If this is a decent approximation of the reality, then consider that the game runs only from 2012 to 2042; during that period the supply versus price curve is pretty close to linear. We know that the coal curve is even more stretched out, and the natural gas curve might — MIGHT — be more stretched out if the recent discoveries of shale gas prove to be representative of other fields.
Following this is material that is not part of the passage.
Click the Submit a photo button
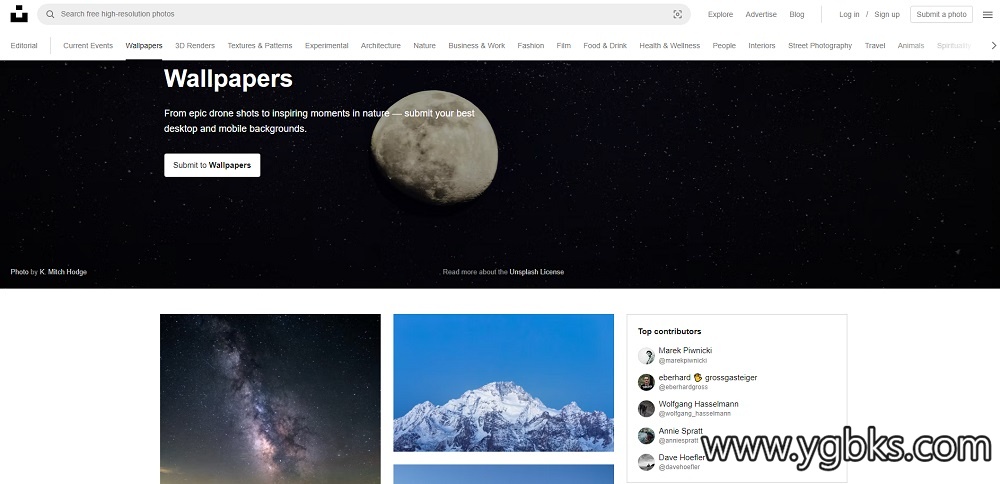Viewport: 1000px width, 484px height. click(x=941, y=14)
This would mean that I’d have a much simpler supply/price curve: each fossil fuel would have a relationship something like this:

Total Supply (price) = a * Price

where a is the controlling coefficient. In other words, if the price doubles, the supply doubles. Inasmuch as I don’t expect the price of energy in this simulation to even double, I think this is a safe approximation. So now the only problem is to determine the value of a for each of the various energy sources. That’s easily obtained: divide the current price by the cumulative amount of the resource that has been consumed. That information is easily enough obtained. First, all energy sources right now can be assumed to be priced at \$30 billion per exajoule; this is a little unfair to electric-only sources and a too generous to coal. But I think this simplification is acceptable. Here then are some results:

Cumulative coal consumption: 10,000 exaJoules ==> a = 333

Cumulative oil consumption is about the same as total coal consumption (coal got the early start but oil became much bigger than coal in the second half of the 20th century. Thus, oil gets the same value of a as coal. This may seem strange but remember, we’re only concerned with the next thirty years.

Cumulative natural gas consumption: 7800 exaJoules ==> a = 260

Cumulative nuclear energy consumption: 1080 exaJoules ==> a = 36

Cumulative hydro energy consumption: 700 exaJoules ==> a = 23

Cumulative geothermal energy consumption: 4 exaJoules ==> a = 0.13

Cumulative solar photovoltaic consumption: 0.5 exaJoules ==> a = 0.016

Cumulative wind energy consumption: 10 exaJoules ==> a = 0.33

I’m going to plug these numbers into the simulation and see how it runs.